Thursday, 9 October 2008 @4:58 pm

Post-exam activities was full of boredom.
Had to sat in th band room for lyke 3 damnnnn hrs listening
to a talk made byy th parent's connect-grp.
Myy legs was aching though, ouch !
We then had break for half an hr & had to proceed to th
hall for some briefing of forum byy DM & was released byy then.
I justttt can't believe that th sec threeees PEA was th worstttt of all.
At least th sec 2s & 1s had their fun playing basketball for their PEA.
While we, th sec threeees had to sit for longggg hrs listening to a talk
& dat's it.
Pathetic.
I would never want to b present again for th nxt PEA.
(:
I'm sick & tired of it.
This non stop pumping of unnecessary problems
had been the daily part of my life.
All i can see now, was some shattered pieces of my heart on the floor,
waiting to be solve and beat like it use to.
I can solve it, yes i can, even it takes years to solve it still, I will do it.

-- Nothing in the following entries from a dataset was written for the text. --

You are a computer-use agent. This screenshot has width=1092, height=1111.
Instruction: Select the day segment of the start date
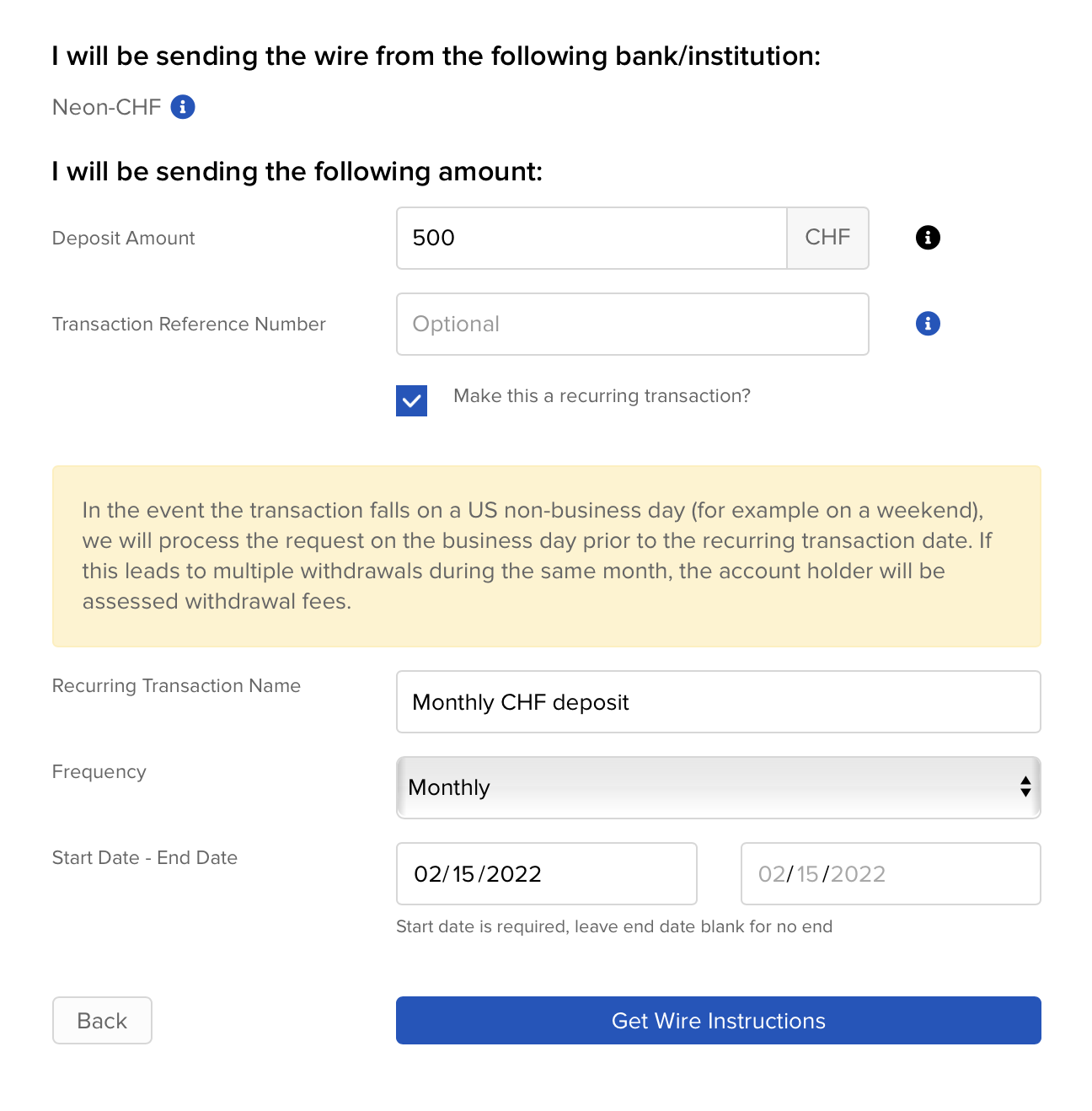(464, 874)
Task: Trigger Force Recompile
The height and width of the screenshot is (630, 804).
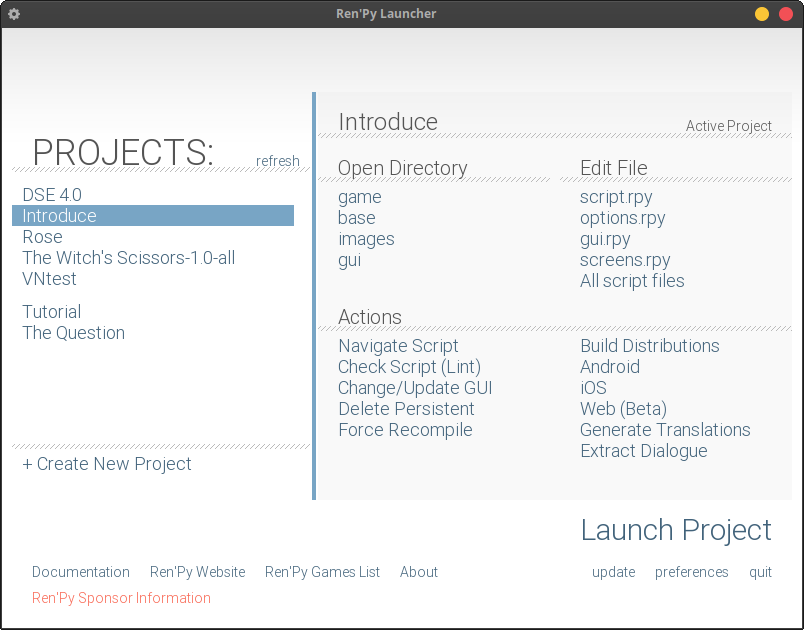Action: tap(405, 430)
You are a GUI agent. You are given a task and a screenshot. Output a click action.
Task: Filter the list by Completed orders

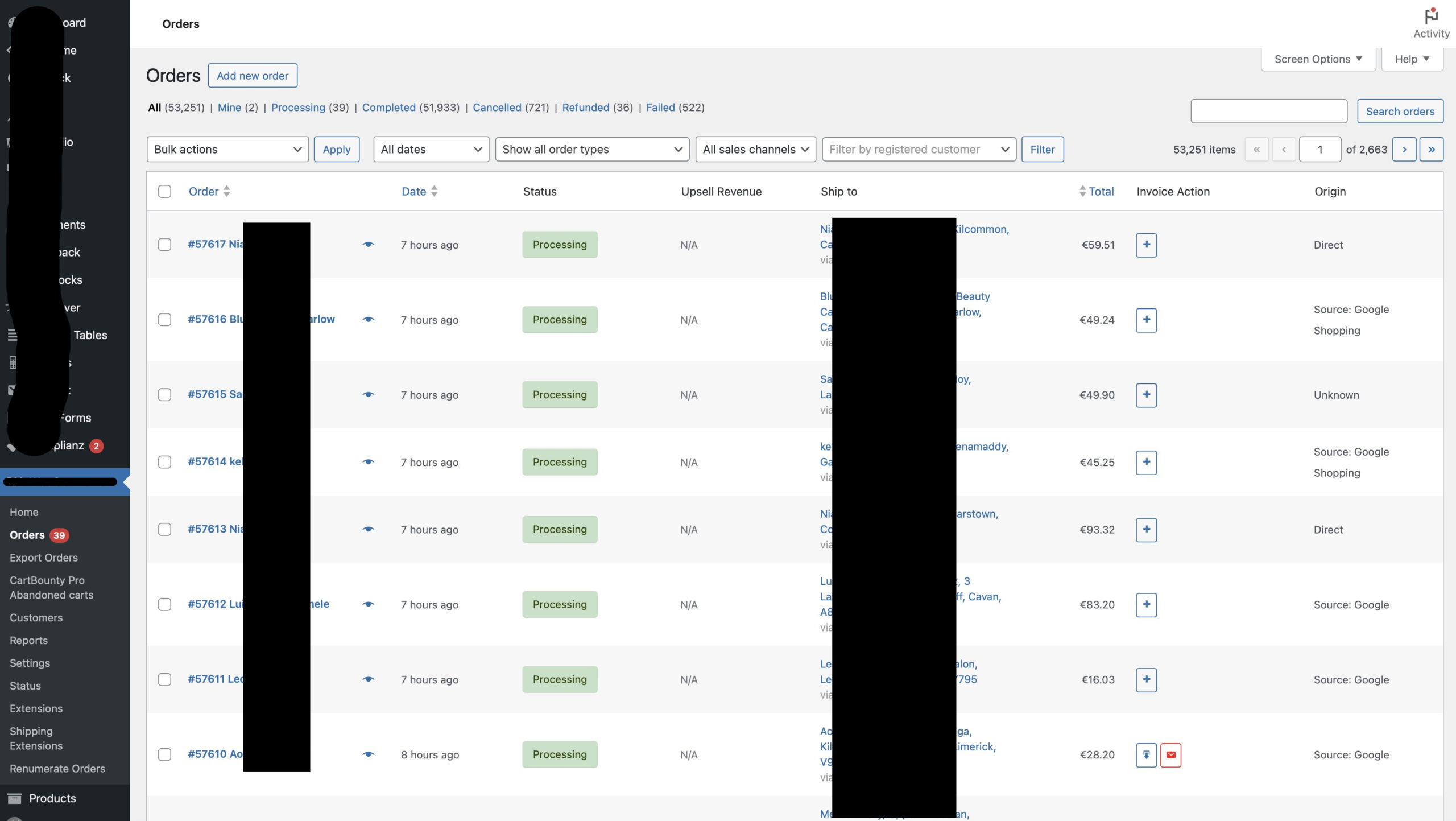tap(388, 108)
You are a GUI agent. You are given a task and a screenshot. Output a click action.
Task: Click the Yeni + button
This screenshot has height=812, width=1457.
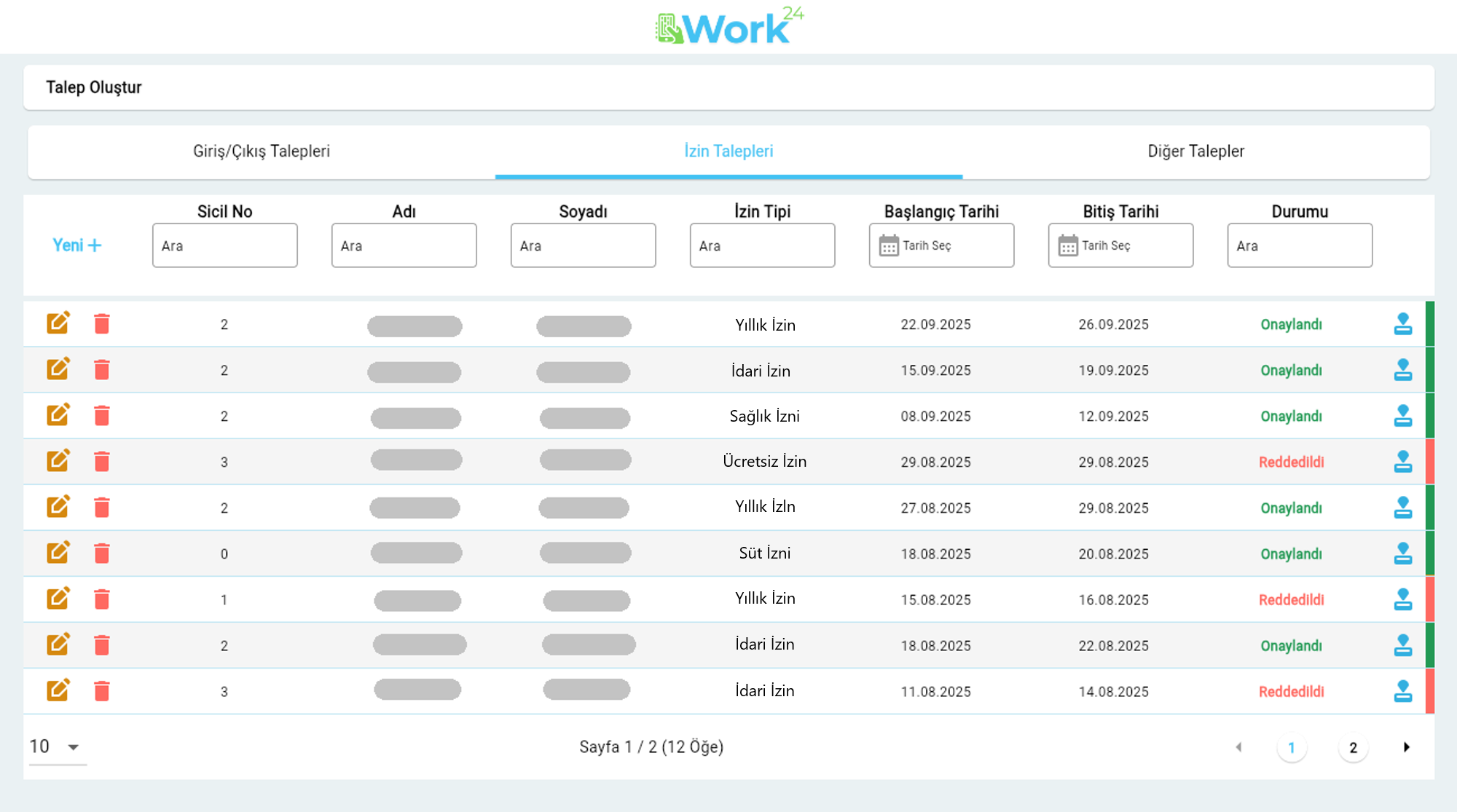click(76, 245)
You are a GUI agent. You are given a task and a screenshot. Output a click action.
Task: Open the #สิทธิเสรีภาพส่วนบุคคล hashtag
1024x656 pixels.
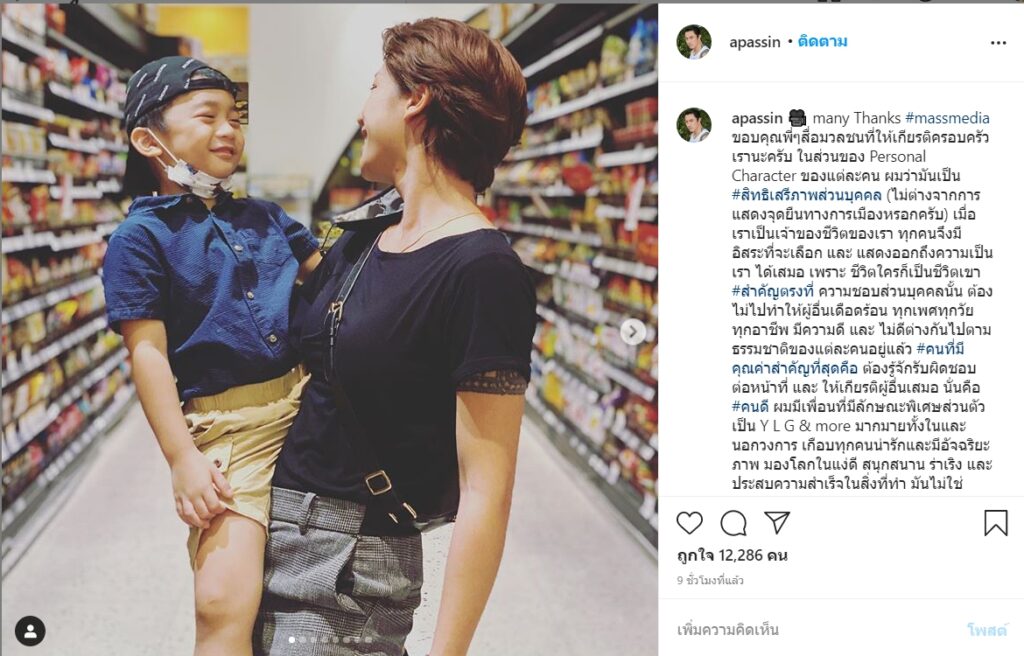(x=807, y=195)
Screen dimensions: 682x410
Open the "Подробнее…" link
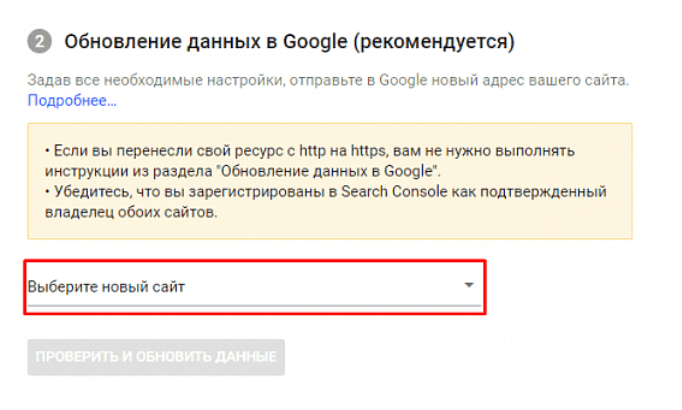[72, 100]
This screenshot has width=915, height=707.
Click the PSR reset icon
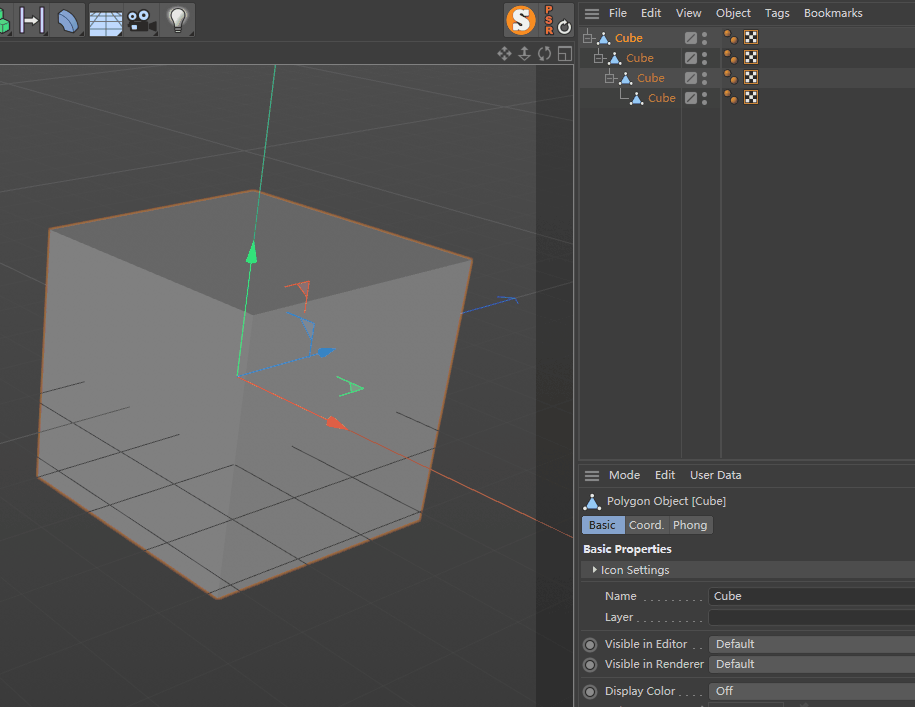[x=557, y=20]
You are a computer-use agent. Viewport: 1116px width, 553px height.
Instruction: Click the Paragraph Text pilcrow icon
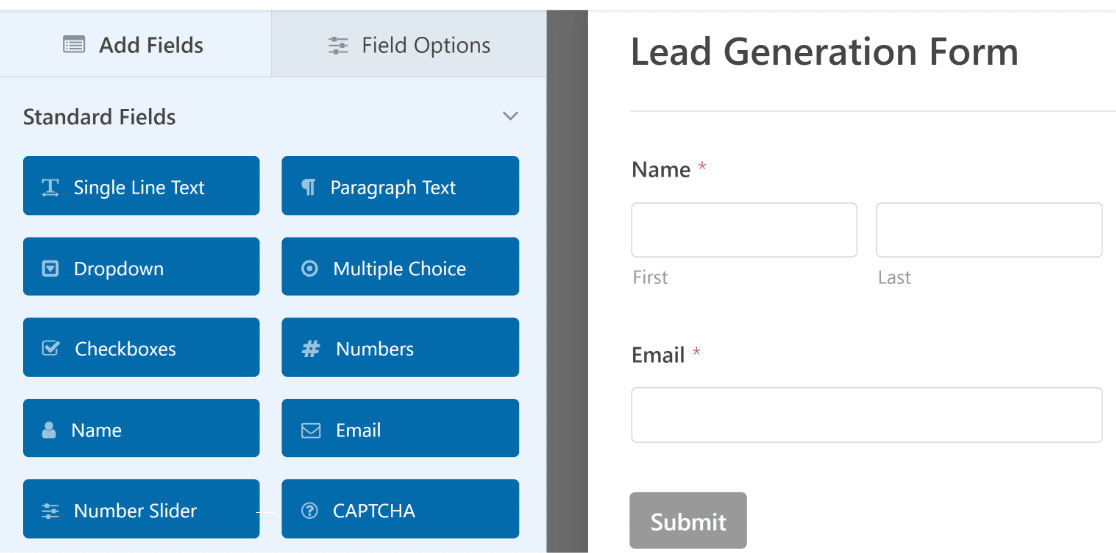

But what if, theres one piece of it is missing and can never be found ?
Wouldn't it be the same ?
Its not the matter of wasting time, no, its the pain that was not suppose to be felt shall
be felt again and over again.
Why when it comes to now, realising and regretting
always arise in every relationship?
Why isnt it before?
You must be thinking but you are really taking things for granted.
I've been giving in so much, and I really love you so much
than I could ever did.
You didn't trust me but instead others.
You're hiding alot of things frm me, and you didnt want to tell me before.
I know i shouldnt have make the move to separate, but please, i'm just like
a girl at the other side of the wall, didnt know every single thing till i break that wall.
It takes me sometime to think about this separation though it alr happened quite
long ago, and sometimes I wish I could just stop thinking about you.
There's love again, so I just can't.
I'm trying.
I know by now you can slowly move on and you even seem not to care anymore.
I can see you're fading.
Just smile for me one day if i ever saw you, and i know we wouldn't
be meeting each other anymore, I guess.
I'm not gonna put anyone's name in this story.
But its for that person to realise and read this.